• [TASK TO CARRY OUT] Quote the material below exactly as written, from the first line to the line that holds "Task: Jump to page 10 of templates", endpoints included.

• [PROVIDED RECORDS]
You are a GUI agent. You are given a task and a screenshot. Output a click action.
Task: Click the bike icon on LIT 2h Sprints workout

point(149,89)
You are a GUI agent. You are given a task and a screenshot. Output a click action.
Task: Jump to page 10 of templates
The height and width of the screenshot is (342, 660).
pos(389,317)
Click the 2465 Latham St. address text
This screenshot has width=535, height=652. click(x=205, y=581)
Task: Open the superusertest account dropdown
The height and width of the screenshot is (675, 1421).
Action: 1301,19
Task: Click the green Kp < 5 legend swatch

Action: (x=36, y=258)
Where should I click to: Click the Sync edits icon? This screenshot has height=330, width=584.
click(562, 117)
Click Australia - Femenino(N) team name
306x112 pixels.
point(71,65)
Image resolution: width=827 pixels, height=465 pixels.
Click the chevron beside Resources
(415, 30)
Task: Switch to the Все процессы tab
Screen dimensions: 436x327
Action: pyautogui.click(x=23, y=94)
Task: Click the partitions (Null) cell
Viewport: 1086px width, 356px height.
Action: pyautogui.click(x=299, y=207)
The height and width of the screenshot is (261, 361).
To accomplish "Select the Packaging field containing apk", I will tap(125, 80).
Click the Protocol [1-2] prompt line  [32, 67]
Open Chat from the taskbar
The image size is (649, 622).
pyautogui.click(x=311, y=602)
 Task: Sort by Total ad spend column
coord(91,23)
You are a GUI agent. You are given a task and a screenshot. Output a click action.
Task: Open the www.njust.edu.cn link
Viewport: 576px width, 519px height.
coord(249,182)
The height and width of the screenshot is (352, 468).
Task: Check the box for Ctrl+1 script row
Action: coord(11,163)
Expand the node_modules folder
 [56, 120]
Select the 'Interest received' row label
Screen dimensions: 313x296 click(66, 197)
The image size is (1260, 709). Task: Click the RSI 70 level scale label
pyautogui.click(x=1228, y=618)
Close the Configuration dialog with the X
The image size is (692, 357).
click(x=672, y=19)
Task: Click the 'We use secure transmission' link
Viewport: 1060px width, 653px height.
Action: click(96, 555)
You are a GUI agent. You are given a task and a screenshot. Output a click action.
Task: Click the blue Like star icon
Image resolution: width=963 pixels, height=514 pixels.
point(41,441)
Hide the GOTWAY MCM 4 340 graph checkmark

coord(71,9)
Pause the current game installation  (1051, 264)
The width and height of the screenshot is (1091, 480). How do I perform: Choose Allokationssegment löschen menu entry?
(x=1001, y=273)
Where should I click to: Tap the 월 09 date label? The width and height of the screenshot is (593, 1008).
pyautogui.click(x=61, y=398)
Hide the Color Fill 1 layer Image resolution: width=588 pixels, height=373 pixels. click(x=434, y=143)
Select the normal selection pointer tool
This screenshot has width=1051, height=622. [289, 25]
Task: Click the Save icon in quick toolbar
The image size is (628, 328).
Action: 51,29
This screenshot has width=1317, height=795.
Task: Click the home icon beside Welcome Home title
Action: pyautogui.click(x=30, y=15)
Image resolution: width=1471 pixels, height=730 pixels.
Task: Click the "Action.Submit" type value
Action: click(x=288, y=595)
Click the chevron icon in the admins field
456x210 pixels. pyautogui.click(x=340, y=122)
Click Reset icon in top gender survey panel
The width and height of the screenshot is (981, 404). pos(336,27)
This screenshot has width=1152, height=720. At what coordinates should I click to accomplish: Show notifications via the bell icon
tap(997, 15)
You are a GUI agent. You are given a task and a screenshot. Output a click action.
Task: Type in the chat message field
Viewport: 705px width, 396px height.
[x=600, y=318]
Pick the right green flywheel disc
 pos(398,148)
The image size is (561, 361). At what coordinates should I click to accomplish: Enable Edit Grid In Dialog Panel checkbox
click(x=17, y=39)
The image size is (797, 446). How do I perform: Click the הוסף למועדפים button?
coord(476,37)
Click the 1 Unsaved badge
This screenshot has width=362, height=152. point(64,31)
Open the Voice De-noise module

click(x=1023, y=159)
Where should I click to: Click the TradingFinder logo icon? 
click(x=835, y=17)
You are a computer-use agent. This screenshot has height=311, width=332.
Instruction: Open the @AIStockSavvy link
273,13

• [TASK ANSWER]
You are a GUI agent. You are given a task and a screenshot. Output a click action.
Task: Click the bike icon on LIT 2h Sprints workout

point(149,89)
You are a GUI agent. You are given a task and a screenshot. Output a click action.
Task: Jump to page 10 of templates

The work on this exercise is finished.